Pollak’s film does have the boost of Johnny Simmons, who showed that he was game for an unusual masculine narrative with this year’s “The Phenom,” a baseball player drama that takes place off the pitcher’s mound. Here, he’s cast for how boyish he can look as a 30-year-old with a lifeless haircut and oversized suit. But his appearance is played, like everything else, far too on-the-nose. Once Peter’s puberty begins, Simmons is put through a list of montages and set-pieces meant to be like greatest hits of growing up, including rogue erections, reckless masturbation or apocalyptic zits. But with whatever commitment Simmons offers these scenes they always head into the same punchline—that they’re happening to a clueless, helpless adult. When Peter’s squeaky voice is the focus of a radio interview segment about his book, you can imagine how that scene plays out.

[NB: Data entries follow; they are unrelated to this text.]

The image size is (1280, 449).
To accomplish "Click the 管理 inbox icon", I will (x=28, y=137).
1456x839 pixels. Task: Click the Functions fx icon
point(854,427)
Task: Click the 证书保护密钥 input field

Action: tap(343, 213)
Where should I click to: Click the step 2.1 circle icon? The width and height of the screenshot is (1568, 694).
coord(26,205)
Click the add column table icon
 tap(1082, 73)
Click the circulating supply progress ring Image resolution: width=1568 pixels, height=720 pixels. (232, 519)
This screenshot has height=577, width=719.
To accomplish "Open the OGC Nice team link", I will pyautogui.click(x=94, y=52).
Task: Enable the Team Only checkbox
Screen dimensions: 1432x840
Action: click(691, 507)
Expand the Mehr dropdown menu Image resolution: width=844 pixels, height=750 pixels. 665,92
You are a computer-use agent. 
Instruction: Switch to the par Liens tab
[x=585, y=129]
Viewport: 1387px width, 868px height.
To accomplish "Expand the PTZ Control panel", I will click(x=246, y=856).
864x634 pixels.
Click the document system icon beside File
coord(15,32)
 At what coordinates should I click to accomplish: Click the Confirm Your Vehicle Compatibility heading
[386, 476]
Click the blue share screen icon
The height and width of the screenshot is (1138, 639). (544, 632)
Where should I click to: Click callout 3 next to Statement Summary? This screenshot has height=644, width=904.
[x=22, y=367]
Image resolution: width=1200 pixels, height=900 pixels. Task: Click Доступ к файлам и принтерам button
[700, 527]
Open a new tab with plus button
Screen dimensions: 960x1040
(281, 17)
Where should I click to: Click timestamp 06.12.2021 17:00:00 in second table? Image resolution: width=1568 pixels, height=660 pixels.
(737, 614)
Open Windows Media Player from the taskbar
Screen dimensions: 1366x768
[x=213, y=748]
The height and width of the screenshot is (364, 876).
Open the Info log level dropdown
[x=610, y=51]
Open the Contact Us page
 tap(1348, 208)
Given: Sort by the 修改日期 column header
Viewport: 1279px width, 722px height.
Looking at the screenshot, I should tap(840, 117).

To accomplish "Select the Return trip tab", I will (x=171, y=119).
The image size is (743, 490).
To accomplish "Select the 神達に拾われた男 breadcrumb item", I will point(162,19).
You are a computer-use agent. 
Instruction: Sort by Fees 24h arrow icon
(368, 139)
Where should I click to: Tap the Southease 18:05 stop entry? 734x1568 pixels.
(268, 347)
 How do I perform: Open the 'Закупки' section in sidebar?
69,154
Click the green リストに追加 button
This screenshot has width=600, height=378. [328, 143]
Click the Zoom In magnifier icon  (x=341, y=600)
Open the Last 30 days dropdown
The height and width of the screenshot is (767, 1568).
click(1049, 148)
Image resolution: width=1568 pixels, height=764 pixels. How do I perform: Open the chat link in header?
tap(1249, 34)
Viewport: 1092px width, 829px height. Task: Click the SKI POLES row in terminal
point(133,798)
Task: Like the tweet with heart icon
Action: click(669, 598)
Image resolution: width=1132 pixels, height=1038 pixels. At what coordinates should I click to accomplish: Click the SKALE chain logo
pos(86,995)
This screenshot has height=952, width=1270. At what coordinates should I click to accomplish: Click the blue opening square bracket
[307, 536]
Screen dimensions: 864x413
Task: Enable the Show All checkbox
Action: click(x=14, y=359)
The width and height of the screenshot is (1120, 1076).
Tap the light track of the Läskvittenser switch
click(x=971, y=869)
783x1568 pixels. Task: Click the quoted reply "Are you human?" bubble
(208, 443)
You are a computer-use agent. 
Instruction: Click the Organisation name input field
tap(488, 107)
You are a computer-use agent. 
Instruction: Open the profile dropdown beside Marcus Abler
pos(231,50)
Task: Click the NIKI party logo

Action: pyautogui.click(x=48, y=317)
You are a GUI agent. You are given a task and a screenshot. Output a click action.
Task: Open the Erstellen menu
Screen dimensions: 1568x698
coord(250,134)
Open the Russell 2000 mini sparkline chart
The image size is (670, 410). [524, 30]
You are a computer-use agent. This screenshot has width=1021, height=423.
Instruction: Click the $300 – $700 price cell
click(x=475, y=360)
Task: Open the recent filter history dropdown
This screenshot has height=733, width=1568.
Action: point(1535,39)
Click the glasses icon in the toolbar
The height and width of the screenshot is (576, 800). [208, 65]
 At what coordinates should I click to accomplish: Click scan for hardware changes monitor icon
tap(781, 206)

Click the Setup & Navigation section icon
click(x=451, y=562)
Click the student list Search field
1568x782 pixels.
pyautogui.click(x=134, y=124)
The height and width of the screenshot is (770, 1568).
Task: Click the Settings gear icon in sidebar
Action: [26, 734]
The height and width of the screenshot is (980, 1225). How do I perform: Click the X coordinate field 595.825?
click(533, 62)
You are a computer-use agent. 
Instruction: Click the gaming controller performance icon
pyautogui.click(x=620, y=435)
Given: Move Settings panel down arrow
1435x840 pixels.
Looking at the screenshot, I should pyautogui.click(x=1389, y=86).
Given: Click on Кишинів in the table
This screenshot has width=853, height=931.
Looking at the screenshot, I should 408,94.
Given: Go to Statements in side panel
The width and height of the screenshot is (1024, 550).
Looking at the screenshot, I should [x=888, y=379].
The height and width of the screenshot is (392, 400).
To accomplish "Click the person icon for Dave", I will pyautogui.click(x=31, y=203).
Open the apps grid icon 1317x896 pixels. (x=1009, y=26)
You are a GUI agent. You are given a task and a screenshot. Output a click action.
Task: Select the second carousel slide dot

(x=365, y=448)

Though the extensive supporting cast makes for a loaded poster, the results are disappointing. Brittany Snow is relegated to the love interest who also likes to cook; Kumail Nanjiani and Beck Bennett play Simmons’ far more sexually advanced friends, who offer banter about guy time or watching “Valkyrie” that’s well below their comedic potential; Maria Bello plays Peter's mother, whose open sexual dialogue with Peter makes for tired hippie jokes. Even the appearance of Jane Lynch as Peter’s boss is more of a cruel reminder of how much more efficiently “The 40-Year-Old Virgin” did what “The Late Bloomer” wishes it could. Cameos reveal the movie's cheap taste: model Charlotte McKinney (as "Attractive Woman") appears in the beginning to simply beg therapist Peter for a sex act, which is then appropriately book-ended by a climactic, heavily-anticipated cameo from tacky TV chef Bobby Flay. Really, it’s about the fragments that Pollak gets from his wasted, massive cast, like the image of Oscar-winner J.K. Simmons simulating intercourse using a sausage and a bagel with a smile on his face.